A new sulfonate surfactant from non-edible vegetable oils is developed. The sulfonate surfactant was synthesized from C16-18 fatty acid and evaluated for stability, Interfacial Tension (IFT) and core flooding experiments for its capability to enhance oil recovery. The feedstock is composed mostly of unsaturated fatty acid derived from jatropha curcas oil which can be converted to fatty acid methyl ester. The methyl ester is epoxidized and hydrolyzed to hydroxyl groups, which subsequently were sulfonated to form a product named Methyl Ester Sulfonates (MES).
The performance of the synthesized surfactant was studied for its stability, IFT and core flooding experiments. The stability shows that surfactant solution in produced water is clear and free of precipitation. Based on IFT experiments optimum surfactant concentration is 1 wt% which resulted in a lowest possible IFT of 0.19 mN/m in the presence of Na2CO3 as alkali.

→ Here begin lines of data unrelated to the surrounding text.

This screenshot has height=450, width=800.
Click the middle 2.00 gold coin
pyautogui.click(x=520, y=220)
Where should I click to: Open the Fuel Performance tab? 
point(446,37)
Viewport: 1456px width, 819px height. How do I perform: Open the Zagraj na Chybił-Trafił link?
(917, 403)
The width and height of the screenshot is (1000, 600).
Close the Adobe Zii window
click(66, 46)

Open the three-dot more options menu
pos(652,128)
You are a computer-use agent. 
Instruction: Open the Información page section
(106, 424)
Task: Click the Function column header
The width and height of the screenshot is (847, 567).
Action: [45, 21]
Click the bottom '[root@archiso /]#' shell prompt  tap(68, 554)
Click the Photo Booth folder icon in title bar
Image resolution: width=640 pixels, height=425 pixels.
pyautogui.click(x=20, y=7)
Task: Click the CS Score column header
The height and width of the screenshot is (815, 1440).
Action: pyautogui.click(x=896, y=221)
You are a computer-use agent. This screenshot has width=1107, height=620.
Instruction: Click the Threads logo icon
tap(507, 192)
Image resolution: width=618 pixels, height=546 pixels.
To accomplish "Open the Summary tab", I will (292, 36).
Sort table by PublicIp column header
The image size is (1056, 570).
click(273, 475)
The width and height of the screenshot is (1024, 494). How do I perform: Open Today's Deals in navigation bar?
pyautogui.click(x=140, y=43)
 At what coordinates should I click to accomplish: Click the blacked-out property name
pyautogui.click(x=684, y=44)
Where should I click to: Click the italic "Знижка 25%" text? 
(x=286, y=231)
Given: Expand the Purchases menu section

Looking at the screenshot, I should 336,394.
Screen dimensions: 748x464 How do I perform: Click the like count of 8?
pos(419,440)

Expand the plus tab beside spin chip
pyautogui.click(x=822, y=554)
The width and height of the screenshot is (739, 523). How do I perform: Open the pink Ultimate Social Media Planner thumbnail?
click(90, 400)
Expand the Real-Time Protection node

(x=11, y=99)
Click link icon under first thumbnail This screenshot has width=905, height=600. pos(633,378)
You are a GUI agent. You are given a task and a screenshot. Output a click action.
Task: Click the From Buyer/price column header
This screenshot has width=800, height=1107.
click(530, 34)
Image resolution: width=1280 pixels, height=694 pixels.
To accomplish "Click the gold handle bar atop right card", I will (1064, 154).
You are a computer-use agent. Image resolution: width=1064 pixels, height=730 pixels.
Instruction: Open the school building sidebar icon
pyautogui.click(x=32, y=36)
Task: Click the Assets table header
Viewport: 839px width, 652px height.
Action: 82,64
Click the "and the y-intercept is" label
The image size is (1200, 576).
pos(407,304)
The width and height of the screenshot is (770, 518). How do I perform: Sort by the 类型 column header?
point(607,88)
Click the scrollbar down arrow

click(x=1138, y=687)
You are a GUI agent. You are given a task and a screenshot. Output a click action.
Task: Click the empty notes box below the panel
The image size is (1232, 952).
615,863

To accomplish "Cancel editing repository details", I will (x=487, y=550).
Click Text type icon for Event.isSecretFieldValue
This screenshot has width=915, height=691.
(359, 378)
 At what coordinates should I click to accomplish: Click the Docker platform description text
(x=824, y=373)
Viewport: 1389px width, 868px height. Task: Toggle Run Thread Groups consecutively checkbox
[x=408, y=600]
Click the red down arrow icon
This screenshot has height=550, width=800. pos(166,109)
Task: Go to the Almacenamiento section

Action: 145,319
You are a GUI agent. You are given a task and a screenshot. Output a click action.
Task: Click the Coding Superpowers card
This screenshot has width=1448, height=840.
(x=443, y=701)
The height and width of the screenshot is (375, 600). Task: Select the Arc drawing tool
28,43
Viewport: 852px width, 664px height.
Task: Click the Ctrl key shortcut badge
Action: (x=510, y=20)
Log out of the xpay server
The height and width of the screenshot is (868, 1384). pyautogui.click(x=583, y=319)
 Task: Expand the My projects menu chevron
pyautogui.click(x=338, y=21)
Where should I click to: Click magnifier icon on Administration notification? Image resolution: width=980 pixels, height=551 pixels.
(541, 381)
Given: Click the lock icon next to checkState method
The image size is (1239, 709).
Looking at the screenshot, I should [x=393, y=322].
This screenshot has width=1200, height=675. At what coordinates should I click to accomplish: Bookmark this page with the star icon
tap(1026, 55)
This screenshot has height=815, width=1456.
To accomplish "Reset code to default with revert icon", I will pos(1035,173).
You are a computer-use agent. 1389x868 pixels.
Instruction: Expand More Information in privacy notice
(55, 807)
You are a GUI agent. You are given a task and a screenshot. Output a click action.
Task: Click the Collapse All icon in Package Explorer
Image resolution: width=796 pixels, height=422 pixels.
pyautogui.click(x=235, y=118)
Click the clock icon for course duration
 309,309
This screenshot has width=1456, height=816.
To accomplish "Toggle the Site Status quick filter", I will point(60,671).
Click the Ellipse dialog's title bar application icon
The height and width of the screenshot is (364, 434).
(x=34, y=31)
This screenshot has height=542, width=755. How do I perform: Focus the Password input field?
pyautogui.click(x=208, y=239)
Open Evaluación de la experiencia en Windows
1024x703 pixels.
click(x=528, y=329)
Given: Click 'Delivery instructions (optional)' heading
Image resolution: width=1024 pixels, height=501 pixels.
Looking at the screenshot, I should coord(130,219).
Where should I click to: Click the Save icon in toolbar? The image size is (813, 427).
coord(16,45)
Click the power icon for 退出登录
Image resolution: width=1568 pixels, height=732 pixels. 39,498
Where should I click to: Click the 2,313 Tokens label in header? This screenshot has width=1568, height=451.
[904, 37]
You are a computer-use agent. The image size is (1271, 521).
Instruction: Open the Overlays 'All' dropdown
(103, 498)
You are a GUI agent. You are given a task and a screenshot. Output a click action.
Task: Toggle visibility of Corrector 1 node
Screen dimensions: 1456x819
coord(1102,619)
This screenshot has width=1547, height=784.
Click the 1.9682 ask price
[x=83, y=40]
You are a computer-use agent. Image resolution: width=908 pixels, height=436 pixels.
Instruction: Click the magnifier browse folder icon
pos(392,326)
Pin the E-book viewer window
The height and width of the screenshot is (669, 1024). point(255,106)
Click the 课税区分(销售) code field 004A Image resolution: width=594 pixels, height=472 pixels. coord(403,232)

By conducting a displacement test, an improvement in oil recovery is observed. Surfactant floods perform to test how effectively a surfactant formulation can recover oil on tertiary oil recovery. The results confirmed that there is a possibility of developing new surfactants from vegetable oils. It can obviate the need for using petrochemicals substances in synthesizing surfactants.